Dans la plupart des cas, ces enquêtes prennent des années et coûtent des centaines de milliers de dollars puisque la preuve est difficile à démontrer. Dans l’ensemble des cas, ce sont des délateurs, d’anciens employés qui rapportent des pratiques frauduleuses qui s’étendent sur plusieurs années.

Pour la première fois au Canada, une étude tente de mesurer le niveau d’inquiétude des Canadiens à l’égard de la fraude alimentaire. En collaboration avec l’Institut Jean Garon au Québec, une étude menée par l’Université Dalhousie démontre qu’une majorité de Canadiens est préoccupée par la fraude alimentaire. De plus, l’étude révèle que 40 % des consommateurs, tant au Canada qu’au Québec, estiment en avoir été victimes au moins une fois. Ces résultats démontrent de plus en plus que le doute est semé et que les consommateurs sont de plus en plus conscients de la situation. Plus préoccupant encore, les personnes souffrant d’allergies et d’intolérances alimentaires sont plus susceptibles d’être inquiétées par la fraude alimentaire, et ce, avec raison.

Selon la même étude, les gens qui disent avoir acheté des produits mal identifiés ou frelatés citent le plus souvent les poissons et produits marins (28 %), les produits liquides tels les huiles et le vin (21 %), les fruits et légumes (14 %) et les charcuteries (11,6 %).
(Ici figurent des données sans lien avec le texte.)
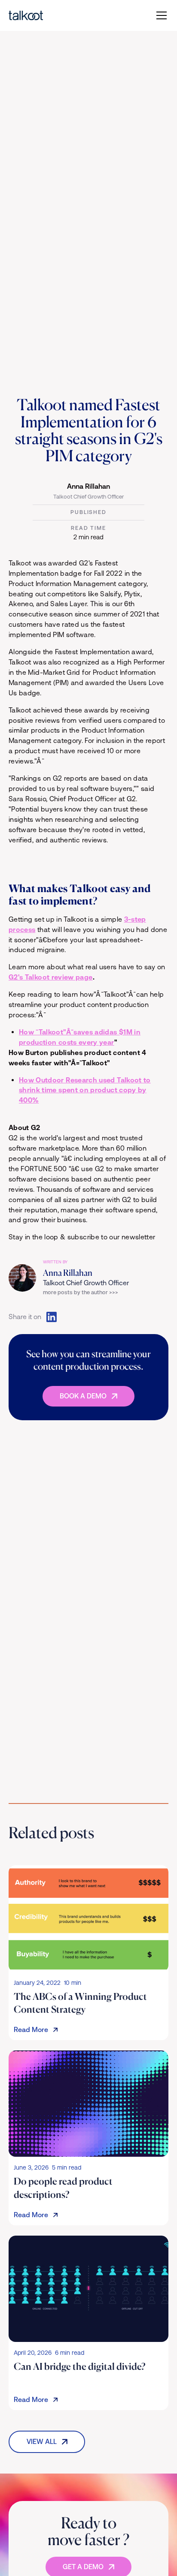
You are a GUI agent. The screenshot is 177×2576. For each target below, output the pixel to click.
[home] (26, 15)
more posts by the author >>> (80, 1292)
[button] (159, 15)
La fraude alimentaire mine le contrat moral qui existe entre le consommateur et l’industrie. Par contre, c’est un point complexe et obscur, et surtout mal compris. Personne ne connaît l’ampleur du problème au Canada, mais il existe et il est bien réel. La majorité des chefs de file de l’industrie avouent que la fraude alimentaire dérange. L’ensemble des entreprises dans le secteur opère de façon très responsable. Il ne suffit que de quelques cas douteux pour gâcher les efforts d’un collectif d’entreprises qui tentent de croître et d’offrir des produits de qualité.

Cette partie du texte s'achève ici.